Wi-Fi networks (sometimes called by their technical name 802.11) allow people to wirelessly connect devices to the Internet, such as smartphones, gaming consoles, tablets, and laptops. Because Wi-Fi networks are simple to setup, many people install their own Wi-Fi networks at home. However, many home Wi-Fi networks are configured insecurely, allowing strangers or unauthorized people to easily access your home network or anonymously abuse your Internet connection. To ensure you have a safe and secure home Wi-Fi network, here are a few simple steps you should take.
Your Wi-Fi network is controlled by something called a Wi-Fi access point. This is a physical device you can buy at your local electronics store or that may be built into your Internet router. The access point is what wirelessly connects your devices to the Internet. One of the first steps to securing your Wi-Fi network is limiting who can administer your Wi-Fi access point and how they can access it. We recommend you take the following steps when configuring your Wi-Fi access point for the first time.
- For many Wi-Fi access points, the default administrator login and password is well known. In fact, these default accounts can often be found listed on the Internet. So be sure to change the default administrator login and password to something that only you know.
- For administrative access to your Wi-Fi access point, we recommend you disable wireless access and instead require a physical network connection, such as using an Ethernet cable. If you must have wireless administrative access, then at a minimum disable HTTP access and require HTTPS, which supports encryption.
SETTING YOUR WI-FI NETWORK NAME
Another option you will need to configure is the name of your Wi-Fi network (often called SSID). This is the name your devices will see when they search for local Wi-Fi networks. We recommend changing your default Wi-Fi network name. Give your network name something unique so you can easily identify it, but make sure it does not contain any personal information. Also, there is little value in configuring your Wi-Fi network as hidden (or nonbroadcast). Today most Wi-Fi scanning tools or any skilled attacker can easily discover the details of a hidden network. The recommended option is to leave your Wi-Fi network visible, but secure it using the other steps covered in this newsletter.
ENCRYPTION & AUTHENTICATION
The next step is to ensure that only people you know and trust can connect to and use your Wi-Fi network and that those connections are encrypted. We want to be sure that neighbors or nearby strangers cannot connect to or monitor your Wi-Fi network. Fortunately, these dangers are easily mitigated by simply enabling strong security on your Wi-Fi access point. Currently one of the best options is to use the security mechanism WPA2. By simply enabling this you require a password for people to connect to your Wi-Fi network, and once authenticated, those connections are encrypted. Be sure you do not use older, outdated security methods, such as WEP, or no security at all, which is called an open Wi-Fi network. An open network allows anyone to connect to your Wi-Fi network without any authentication. The recommended encryption method for WPA2 is AES only, versus other options such as TKIP or TKIP+AES.

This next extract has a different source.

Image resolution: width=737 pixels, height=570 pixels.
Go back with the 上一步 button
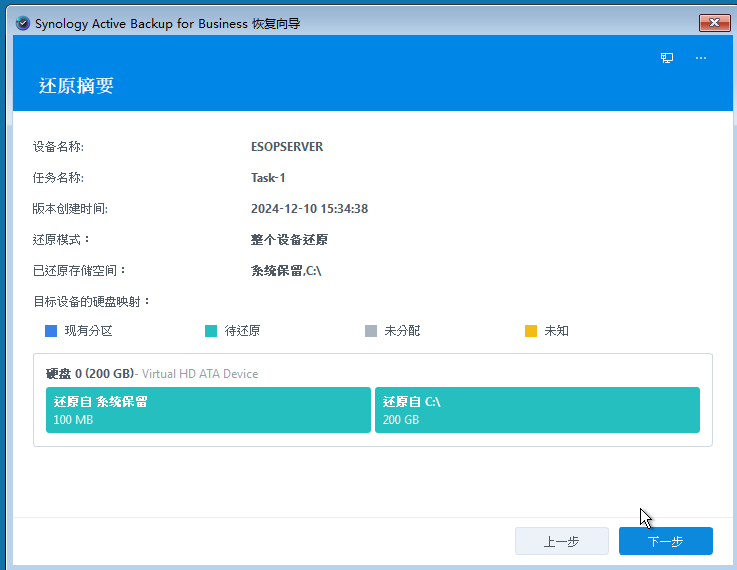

When configuring the password people will use to connect to your Wi-Fi network, make sure it is different from the administrator password and that the password cannot be easily guessed; we recommend at least 20 characters long. This may sound like a very long password, but remember you most likely have to enter it only once for each of your devices, as they will store and remember the password for future network access. If your Wi-Fi access point is in a physically secure location and only trusted members of your family have access to it, one option may be to tape the user password to the bottom of the Wi-Fi access point for easy recall. Remember that anyone you have given the password to will have access to your Wi-Fi network, so from time to time you may want to change it.
Finally, we recommend you turn off or disable WPS (Wi-Fi Protected Setup). WPS is a specification designed to ease the process of securely setting up your Wi-Fi access point. At the time of publishing this newsletter, recent vulnerabilities were found that may allow an attacker full access to your wireless network if WPS is enabled.
Once you have your Wi-Fi connection configured, one of the last steps we recommend is configuring your network to use OpenDNS as your DNS servers. When you type a name into your browser, DNS is how your browser knows which server on the Internet to connect to. OpenDNS is a free service that helps ensure you connect only to safe websites. In addition, OpenDNS gives you the ability to manage what websites your family can connect to. If you want to filter and block objectionable material, this is a great resource. The OpenDNS website walks you through step-by-step how to configure your Wi-Fi access point to use OpenDNS.
The key to a secure home Wi-Fi network is making sure only you have administrative access, your communications are encrypted, and that people have to authenticate to use your network.